I met Buzz Aldrin once and asked how he felt being the second man on the moon. “Well…” he said. “It could have been anyone. Right up until we landed, we hadn’t decided who would be first out the door. Then, once we touched down, Neil suggested we flip for it.”
"And he won?" I asked. "Well, no." he mumbled. "The coin was still in the air when Neil jumped down the ladder. The bastard!"

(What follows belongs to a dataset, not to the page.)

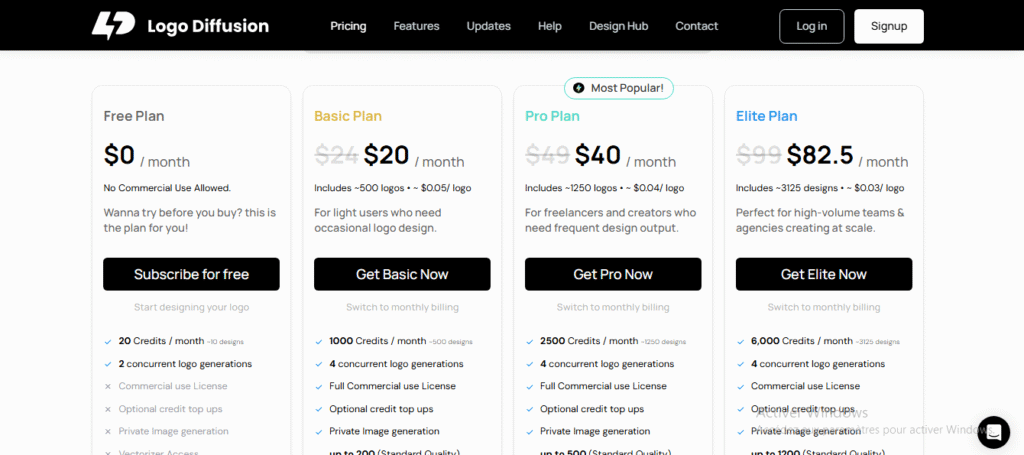
Task: Choose the Get Basic Now button
Action: 402,274

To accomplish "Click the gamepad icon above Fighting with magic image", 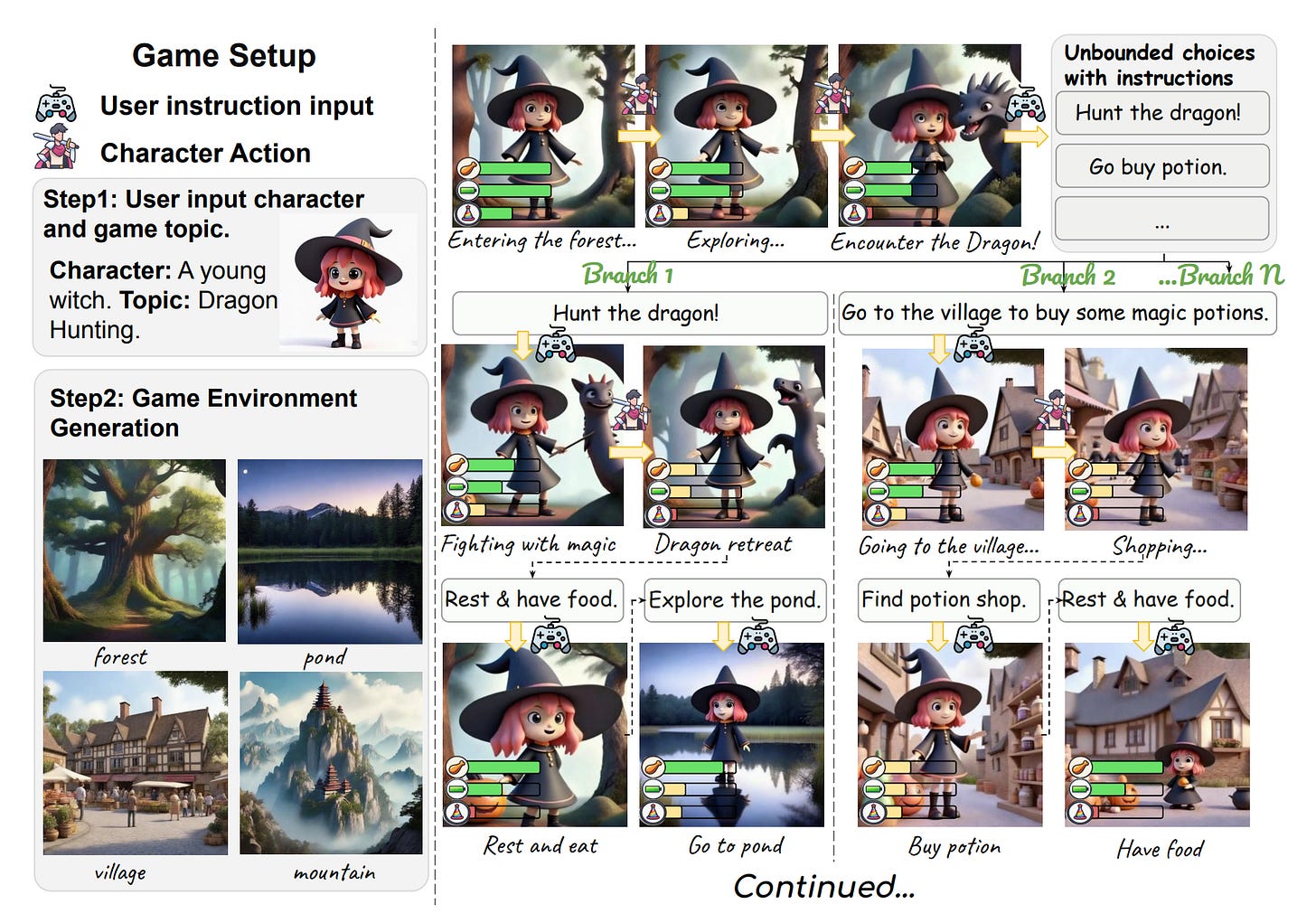I will point(554,345).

How does moses make his coffee
Hebrews it
A bear walks into a bar…
The bear says: “I’d like a whiskey and……………………….coke please. Bartender says: “Why the big pause?” Bear replies: “I was born with them.” Edit: Thanks for the upvotes! I actually lived this joke right before posting while making dinner for my kids (changed the drink and location). Here’s how it happened: 2yo Child, While holding her bear: Um, daddy?Can I have…………………………..milk pwease? Me: Sure sweetie, but why the big pause?! Only I laughed…my ass off. Guess I’ll just, grin and bear all the repost comments.
Went to a theater and my dumb friends wouldn’t sit together.
We ended up getting into a row.
Spicy Marriage
I relabeled all of the jars in my wife's spice rack. I'm not in trouble yet, but the thyme is a cumin.
A man and his wife are in bed, the man is really horny and wants to have sex, but the woman just wants to read her book, so she refuses.
the man, frustrated, jumps out of bed and goes down to the basement, and when he returns to bed, he's holding a sheep. The man says "this is the pig i cheat on you with when you're busy" . the women looks at him and says "honey, that's a sheep in your hands". The man turns to her and says " I wasn't talking to you".
How often should columns be connected at the top?
Just a lintel bit of the time
A doctor told a guy that masturbating before sex often helped men last longer during the act
The man decided, "What the hell, I'll try it," He spent the rest of the day thinking about where to do it before he got home to his wife. He couldn't do it in his office. He thought about the restroom, but that was too open. He considered an alley, but figured that was too unsafe. Finally, he realized his solution. On his way home, he pulled his truck over on the side of the highway. He got out and crawled underneath as if he was examining the truck. Satisfied with the privacy, he undid his pants and started to play with his unit. He closed his eyes and thought of his lover. As he grew closer to the big finish, he felt a quick tug at the bottom of his pants. Not wanting to lose his mental fantasy or the orgasm, he kept his eyes shut and replied, "What?" He heard, "This is the police. What's going on down there?" The man replied, "I'm checking out the rear axle, it's busted." The cop replied, "Well, you might as well check your brakes too while you're down there because your truck rolled down the hill 5 minutes ago."
If you touch an electric fence on purpose…
…does it still count as a shock?
My girlfriend dated a clown right before she met me/
Ive got some big shoes to fill.
Saw an ad for a DeLorean with low milage…
…said it was only used from time to time.